Saved entries
--- START ---
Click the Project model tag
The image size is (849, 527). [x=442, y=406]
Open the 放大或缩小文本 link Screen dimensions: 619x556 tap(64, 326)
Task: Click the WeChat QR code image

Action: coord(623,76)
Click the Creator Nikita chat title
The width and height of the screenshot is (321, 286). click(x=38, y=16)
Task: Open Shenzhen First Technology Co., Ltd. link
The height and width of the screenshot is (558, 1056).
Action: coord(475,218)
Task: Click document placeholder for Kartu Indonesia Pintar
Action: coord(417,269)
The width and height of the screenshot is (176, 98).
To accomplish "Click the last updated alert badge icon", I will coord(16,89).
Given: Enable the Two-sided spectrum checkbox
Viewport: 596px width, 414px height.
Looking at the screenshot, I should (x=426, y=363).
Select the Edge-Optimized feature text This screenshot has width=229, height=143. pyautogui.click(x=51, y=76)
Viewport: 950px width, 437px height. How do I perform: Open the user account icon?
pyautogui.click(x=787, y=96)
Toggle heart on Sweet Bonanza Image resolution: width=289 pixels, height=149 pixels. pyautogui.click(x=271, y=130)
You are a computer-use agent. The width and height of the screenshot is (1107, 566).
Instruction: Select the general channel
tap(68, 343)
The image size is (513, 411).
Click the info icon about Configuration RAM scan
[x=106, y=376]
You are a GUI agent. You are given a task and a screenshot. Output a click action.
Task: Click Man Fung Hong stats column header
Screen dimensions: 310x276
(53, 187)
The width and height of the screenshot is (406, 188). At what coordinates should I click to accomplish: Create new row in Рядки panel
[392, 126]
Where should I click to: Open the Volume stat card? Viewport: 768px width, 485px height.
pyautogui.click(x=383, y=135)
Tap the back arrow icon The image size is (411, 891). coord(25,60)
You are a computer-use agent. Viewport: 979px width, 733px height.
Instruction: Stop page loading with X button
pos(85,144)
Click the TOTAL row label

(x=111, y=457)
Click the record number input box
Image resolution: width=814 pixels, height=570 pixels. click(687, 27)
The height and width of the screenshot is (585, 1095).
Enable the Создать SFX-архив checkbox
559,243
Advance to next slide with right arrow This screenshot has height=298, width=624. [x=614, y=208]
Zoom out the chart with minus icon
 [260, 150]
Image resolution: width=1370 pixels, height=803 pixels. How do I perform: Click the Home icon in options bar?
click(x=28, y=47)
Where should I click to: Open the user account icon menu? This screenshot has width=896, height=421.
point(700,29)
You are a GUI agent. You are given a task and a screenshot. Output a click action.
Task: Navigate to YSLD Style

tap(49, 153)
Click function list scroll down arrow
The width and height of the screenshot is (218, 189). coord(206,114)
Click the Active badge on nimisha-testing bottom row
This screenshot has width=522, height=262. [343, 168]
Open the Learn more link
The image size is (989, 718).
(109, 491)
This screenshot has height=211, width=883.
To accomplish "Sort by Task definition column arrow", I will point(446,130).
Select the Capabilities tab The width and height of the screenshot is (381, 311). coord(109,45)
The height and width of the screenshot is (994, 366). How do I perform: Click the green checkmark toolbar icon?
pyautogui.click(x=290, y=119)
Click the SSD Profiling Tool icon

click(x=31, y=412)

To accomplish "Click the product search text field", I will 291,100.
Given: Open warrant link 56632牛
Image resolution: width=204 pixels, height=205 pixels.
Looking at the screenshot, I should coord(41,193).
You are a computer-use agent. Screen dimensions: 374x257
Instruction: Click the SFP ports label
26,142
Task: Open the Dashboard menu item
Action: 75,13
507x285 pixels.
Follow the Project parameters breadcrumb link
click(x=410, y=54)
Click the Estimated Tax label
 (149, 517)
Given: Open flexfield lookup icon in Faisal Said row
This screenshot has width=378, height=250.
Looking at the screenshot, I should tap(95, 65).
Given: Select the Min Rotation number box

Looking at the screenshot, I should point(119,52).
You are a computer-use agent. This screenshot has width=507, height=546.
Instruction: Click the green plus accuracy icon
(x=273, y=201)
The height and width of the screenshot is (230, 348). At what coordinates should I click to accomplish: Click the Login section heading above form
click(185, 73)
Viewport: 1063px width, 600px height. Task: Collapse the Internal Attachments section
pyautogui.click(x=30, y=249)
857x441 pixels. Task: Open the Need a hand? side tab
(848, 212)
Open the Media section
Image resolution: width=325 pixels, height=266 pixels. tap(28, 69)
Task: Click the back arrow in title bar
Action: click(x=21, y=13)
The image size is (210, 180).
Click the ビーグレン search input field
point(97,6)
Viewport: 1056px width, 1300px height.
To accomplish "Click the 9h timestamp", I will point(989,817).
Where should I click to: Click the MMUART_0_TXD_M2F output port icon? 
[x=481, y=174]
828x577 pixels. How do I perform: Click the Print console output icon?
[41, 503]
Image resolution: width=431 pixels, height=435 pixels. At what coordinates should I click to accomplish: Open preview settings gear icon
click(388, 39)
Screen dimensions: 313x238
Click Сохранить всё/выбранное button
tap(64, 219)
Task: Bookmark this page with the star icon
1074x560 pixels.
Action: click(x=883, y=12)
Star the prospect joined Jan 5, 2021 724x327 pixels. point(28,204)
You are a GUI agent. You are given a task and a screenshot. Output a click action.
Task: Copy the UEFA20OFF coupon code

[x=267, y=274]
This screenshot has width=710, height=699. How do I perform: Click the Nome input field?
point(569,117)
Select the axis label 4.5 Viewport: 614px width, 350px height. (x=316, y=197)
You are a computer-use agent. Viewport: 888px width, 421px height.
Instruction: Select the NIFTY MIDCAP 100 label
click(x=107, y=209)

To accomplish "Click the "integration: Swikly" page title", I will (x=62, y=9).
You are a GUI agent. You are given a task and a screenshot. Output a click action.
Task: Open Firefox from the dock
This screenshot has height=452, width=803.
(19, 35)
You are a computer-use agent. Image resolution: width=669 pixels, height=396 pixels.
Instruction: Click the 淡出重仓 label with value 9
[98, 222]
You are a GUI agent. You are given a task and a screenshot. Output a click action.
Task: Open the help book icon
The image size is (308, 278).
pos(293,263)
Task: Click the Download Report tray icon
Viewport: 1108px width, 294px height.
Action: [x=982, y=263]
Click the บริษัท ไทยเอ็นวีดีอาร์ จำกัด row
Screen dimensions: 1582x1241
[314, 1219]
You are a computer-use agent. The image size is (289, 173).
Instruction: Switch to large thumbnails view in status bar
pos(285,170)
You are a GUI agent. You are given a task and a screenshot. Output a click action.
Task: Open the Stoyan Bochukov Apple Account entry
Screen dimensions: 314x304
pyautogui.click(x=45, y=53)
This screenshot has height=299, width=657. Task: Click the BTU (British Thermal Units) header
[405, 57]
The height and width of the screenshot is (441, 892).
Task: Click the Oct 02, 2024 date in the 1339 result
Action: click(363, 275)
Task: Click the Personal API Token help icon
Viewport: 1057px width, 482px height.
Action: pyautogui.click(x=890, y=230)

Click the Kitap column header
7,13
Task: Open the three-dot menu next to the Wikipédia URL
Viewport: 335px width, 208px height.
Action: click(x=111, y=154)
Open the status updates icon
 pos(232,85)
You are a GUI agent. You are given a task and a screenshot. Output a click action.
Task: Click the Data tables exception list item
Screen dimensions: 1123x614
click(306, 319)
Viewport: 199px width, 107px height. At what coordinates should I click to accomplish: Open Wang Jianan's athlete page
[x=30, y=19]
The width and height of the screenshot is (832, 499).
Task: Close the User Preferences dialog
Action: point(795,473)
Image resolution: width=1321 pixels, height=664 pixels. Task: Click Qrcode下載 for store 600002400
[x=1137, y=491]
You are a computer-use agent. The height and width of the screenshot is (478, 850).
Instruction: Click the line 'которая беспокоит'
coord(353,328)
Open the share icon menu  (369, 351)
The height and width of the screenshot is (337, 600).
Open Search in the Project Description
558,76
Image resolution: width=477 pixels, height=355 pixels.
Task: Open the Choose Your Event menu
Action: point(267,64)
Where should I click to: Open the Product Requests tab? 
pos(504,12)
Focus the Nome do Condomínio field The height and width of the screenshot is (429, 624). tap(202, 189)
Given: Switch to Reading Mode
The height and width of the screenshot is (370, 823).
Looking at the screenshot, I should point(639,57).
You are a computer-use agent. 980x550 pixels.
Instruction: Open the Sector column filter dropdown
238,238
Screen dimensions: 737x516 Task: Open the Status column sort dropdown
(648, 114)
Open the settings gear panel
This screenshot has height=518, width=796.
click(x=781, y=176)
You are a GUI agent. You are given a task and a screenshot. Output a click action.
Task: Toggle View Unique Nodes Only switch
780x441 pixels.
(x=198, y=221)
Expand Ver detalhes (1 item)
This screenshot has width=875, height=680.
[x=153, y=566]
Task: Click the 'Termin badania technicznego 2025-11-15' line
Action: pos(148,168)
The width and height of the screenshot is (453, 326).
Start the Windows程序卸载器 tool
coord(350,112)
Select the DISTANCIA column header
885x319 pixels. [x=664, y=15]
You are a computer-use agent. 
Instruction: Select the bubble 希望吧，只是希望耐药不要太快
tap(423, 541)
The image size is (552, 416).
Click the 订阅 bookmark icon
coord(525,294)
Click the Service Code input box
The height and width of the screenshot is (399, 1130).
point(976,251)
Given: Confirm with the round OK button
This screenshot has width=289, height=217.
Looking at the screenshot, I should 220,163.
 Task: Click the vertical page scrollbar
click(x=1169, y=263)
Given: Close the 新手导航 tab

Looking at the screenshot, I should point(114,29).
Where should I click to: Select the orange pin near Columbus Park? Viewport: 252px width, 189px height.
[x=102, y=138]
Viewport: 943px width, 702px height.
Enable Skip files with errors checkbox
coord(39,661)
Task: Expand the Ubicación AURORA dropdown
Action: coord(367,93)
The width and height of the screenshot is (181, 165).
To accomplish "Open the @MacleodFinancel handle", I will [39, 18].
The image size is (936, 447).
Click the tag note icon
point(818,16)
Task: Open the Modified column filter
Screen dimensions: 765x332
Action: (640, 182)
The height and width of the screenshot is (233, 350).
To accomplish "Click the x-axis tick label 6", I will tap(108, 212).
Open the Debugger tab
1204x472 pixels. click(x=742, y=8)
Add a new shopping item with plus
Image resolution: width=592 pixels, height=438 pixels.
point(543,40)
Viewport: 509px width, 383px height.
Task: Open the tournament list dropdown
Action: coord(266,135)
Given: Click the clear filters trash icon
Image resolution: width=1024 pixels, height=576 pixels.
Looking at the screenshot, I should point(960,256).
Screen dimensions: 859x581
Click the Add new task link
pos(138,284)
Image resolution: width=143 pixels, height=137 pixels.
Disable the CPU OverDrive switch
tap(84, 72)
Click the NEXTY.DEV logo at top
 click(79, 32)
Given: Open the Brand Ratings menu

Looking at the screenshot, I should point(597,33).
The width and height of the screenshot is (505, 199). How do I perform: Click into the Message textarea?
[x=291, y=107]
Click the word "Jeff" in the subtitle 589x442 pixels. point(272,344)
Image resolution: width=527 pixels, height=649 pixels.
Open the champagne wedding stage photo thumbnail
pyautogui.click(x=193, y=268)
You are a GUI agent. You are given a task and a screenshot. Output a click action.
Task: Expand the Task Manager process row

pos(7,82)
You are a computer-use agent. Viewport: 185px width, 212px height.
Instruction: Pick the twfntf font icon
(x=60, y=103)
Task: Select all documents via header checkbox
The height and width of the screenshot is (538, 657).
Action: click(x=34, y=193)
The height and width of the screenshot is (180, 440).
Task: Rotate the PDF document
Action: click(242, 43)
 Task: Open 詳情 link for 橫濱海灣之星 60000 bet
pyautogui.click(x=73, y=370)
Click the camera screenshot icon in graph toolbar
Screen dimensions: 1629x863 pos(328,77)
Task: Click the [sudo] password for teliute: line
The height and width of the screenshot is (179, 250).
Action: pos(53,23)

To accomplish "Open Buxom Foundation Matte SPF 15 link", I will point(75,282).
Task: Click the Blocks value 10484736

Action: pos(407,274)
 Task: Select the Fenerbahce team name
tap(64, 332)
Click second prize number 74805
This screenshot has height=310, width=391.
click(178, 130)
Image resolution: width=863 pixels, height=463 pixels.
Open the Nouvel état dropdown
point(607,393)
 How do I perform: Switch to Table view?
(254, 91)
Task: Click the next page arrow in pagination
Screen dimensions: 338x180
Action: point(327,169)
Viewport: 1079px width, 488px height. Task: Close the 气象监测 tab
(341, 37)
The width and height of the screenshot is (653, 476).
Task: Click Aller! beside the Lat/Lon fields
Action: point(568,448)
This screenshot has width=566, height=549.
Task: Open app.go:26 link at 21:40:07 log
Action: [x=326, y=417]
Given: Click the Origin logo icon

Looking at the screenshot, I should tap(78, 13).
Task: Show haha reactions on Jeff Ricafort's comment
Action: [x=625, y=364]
--- END ---
A single number is the whole answer: the tally of lines above that contain "Toggle".

2